19 Dec 2011

San Marco in Hamburg: Motets by Hieronymus Praetorius

In the first part of the seventeenth century, the north German city of Hamburg spawned an unusually rich organ culture, with Jacob Praetorius, the younger, and Heinrich Scheidemann both pupils of the famous Dutch organist, Jan Pieterzoon Sweelinck, as leading figures.

A subsequent generation would be led by players such as Matthias Weckmann and Johann Adam Reinken, this latter a figure to whom J. S. Bach would bend the knee in his well-chronicled trip to Hamburg in 1720. At the earlier end of the spectrum stands the figure of Hieronymus Praetorius (1560-29), father of Jacob, the younger, and himself successor to his father, Jacob the elder, at the famed Jakobikirche.

This organ culture was bred by the prominence of the city’s churches, of which the Petrikirche, Jakobikirche, Catharinenkirche, and Nikolaikirche were especially significant. And in this environment some of the organists provided not only organ music, but also notable liturgical music in the form of motet and canticle. Such is the case with Hieronymus Praetorius, featured here in the CD anthology “San Marco in Hamburg.” The reference to “San Marco” acknowledges the strong influence of the Venetian school of Giovanni Gabrieli. The path from Germany to Venice was reasonably well worn, with the travels of composers like Heinrich Sch├╝tz and Hans Leo Hassler often cited examples, but the rich sonorities of Venice captivated other composers who had never heard the music of San Marco in situ. This was the case with Hieronymus Praetorius (and also with the better known Michael Praetorius—no family relation), but if learned from afar, it is a musical style they assimilated with fluency.

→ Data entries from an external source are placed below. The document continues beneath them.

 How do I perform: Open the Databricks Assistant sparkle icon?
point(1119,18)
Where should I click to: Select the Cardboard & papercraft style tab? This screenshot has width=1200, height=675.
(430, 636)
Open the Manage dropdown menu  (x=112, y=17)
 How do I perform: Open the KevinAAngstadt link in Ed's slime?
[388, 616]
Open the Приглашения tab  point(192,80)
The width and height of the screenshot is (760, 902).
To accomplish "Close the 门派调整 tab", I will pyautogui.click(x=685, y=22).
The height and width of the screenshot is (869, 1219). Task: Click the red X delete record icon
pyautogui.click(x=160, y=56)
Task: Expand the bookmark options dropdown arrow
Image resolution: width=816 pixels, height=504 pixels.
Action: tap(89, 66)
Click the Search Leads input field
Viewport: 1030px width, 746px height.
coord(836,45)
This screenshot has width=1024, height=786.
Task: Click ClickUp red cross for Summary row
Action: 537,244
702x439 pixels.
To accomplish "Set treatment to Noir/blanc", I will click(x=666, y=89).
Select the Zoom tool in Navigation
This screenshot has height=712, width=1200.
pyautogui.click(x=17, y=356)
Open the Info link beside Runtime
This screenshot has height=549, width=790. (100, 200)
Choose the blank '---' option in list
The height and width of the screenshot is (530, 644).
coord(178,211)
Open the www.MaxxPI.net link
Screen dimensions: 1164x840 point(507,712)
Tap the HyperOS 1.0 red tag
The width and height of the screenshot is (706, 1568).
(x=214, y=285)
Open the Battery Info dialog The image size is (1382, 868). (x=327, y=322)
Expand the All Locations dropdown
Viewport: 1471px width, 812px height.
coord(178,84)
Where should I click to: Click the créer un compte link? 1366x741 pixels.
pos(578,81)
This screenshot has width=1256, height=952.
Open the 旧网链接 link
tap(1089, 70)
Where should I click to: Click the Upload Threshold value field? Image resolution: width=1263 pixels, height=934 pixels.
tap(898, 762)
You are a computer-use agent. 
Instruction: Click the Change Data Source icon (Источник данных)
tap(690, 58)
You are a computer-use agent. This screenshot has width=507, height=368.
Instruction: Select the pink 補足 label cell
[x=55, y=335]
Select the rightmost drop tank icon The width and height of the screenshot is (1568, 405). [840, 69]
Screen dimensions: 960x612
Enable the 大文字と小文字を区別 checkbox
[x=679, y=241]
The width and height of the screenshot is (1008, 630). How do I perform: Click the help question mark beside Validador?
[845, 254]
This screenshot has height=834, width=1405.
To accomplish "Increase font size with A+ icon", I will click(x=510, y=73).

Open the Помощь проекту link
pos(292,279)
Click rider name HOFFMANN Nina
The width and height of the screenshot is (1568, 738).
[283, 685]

In “San Marco in Hamburg” the ensemble Weser-Renaissance Bremen under the direction of Manfred Cordes explores the Italian-influenced motets of Hieronymus, and does so with a recording of distinction. Though some of the pieces are large-scale, Cordes compellingly takes them on with only 15 musicians—six singers singing one-to-a-part and 9 instrumentalists combining winds, strings, and continuo. The result is that in the sumptuous 12-voice “Jubilate Deo” that opens the recording, the sonic richness is a subtler taste to savor rather than a full-belted blast of power that overwhelms. And this holds true for the large number of 8-voice works, as well. Performed in this way, the clarity of motive, the unflagging attention to purity of intonation—such wonderful final chords in the sections of the “Magnificat”!—and general buoyance of the sound can come to the fore with very satisfying results.

The decorative passage work is well served by the one-to-a-part configuration, and in motets like “Cantate Domino,” this ornamental style sparkles as foil to the suave lilt of triple-meter tutti passages. Two of the motets, “Ab oriente and Wie lang” are performed as solo motets, with accompanying polyphonic voices played instrumentally. In “Ab oriente,” this gives a welcome chance to relish the fine control of alto Peter de Groot’s sensitive singing, and the plaintive ethereal sounds of soprano Monika Mauch in “Wie lang” offer one of the highlights of the recording.